A round-robin table is the most straightforward table to create and delivers fast performance when used as a staging table for loads.
A round-robin distributed table distributes data evenly across the table but without any further optimization. A distribution is first chosen at random, and then buffers of rows are assigned to distributions sequentially. It is quick to load data into a round-robin table, but query performance can often be better with hash distributed tables. Joins on round-robin tables require reshuffling data, and this takes additional time.
If you are unsure of query patterns and data, you can start with all tables in round-robin distribution. And as you learn the patterns the data can be easily redistributed on a hash key.
When to use Hash Distribution?
Hashing is a very common and effective data distribution method. The data is distributed based on the hash value of a single column that you select, according to some hashing algorithm. This distribution column then dictates how the data is spread across the underlying distributions. Items that have the same data value and data type for the hash key always end up in the same distribution.A hash distributed table can deliver the highest query performance for joins and aggregations on large tables.
How to choose best distribution column?
Please make sure to keep these points in consideraion to identify the best distribution column.
- Choose a column that won’t be updated.
- Always choose a column that leads to even distribution (skew) of rows across all the databases.
- Choose an appropriate distribution column that reduces the data movement activity between different distributions.
- Do not choose nullable column because all null columns are hashed in th same way and thus the rows will end up in the same location. If most columns of the table are nulls then it may not be a good candidate for hash distribution.
- Any fact tables that has a default value in a column is also not a good candidate to create a hash distributed table.
- Large fact tables or historical transaction tables are usually stored as hash distributed tables.
When to use Replicated Distribution?
Replication is very good for small lookup tables or dimension tables that are frequently joined with other big tables. Instead of distributing small sections of data across the underlying distributions for small tables, the replication data strategy creates a copy of the entire table in each of the underlying distribution.
|Type of Distribution||Best Fit for…||Do not use when…|
|Replicated||–Small dimension tables in a star schema with less then 2 GB of storage after the compression (Synapse does 5x compression).
-Good for small lookup tables.
-Good for dimension tables that are frequently joined with other big tables.
|-Many write transactions are on the table (for example insert, delete and updates).

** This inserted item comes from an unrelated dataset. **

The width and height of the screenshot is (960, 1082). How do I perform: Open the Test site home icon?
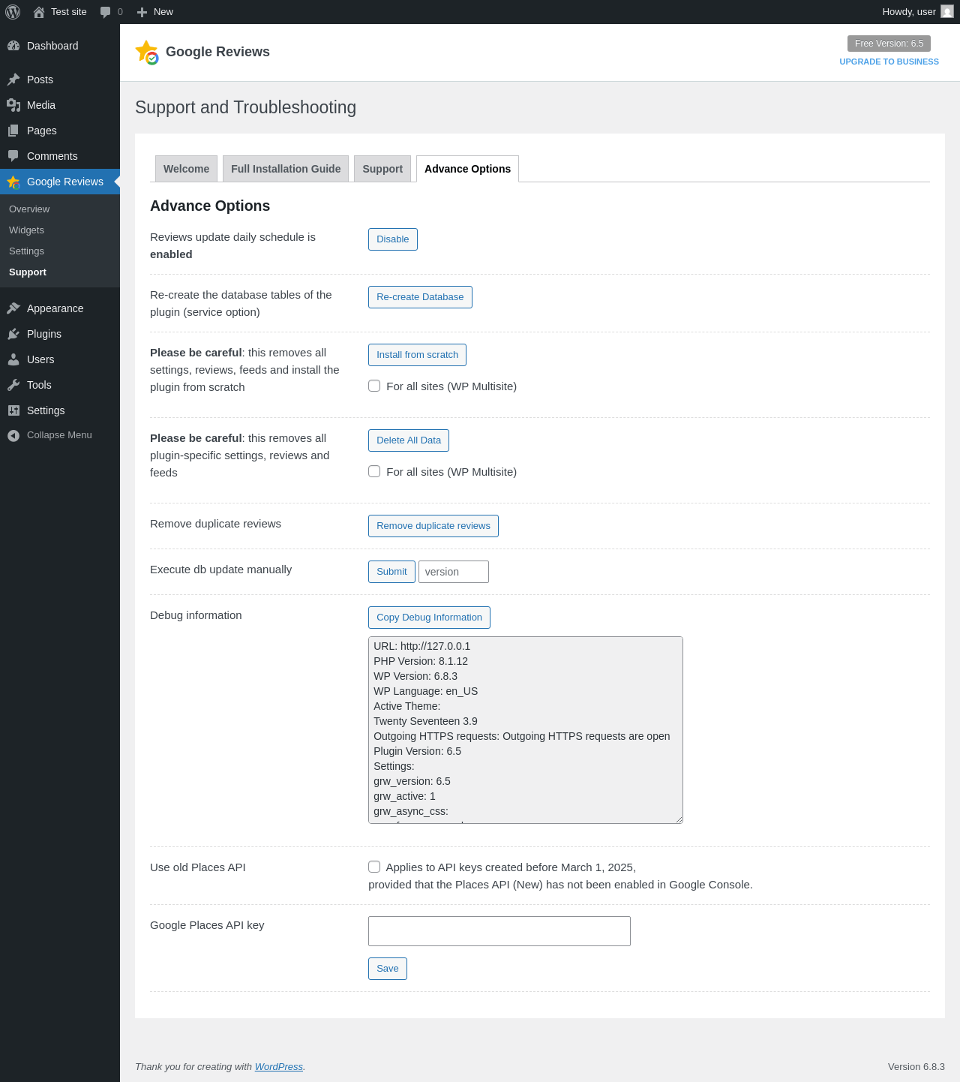tap(39, 12)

-If you change the datawarehouse Units frequently.
-You only use 2 -3 columns out of many columns in your tables.
-you are indexing a replicated table.
|Round Robin (default)||–Temporary /staging Table.
–No obvious joining key candidate is found in the table or If your data doesn’t frequently join with data from other tables.
–When you cannot identify a single key to distribute your data.
–If the table is being used to hold temporary data.
–If you are using a staging table for faster loads.
–If you are unsure of query patterns and data, you can start with all tables in round-robin distribution. And as you learn the patterns the data can be easily redistributed on a hash key.
–Small dimension table.
|–Performance is slow due to data movement|
|Hash||–Large Fact Tables or historical Transaction tables are good candidates.
–Large dimension tables.
|–The distribution key can not be updated
–A nullable column is a bad candidate for any hash distributed table.
–Fact tables that has a default value in a column is also not a good candidate to create a hash distributed table.
I hope this article helps to choose the correct distribution strategy in Azure Synapse.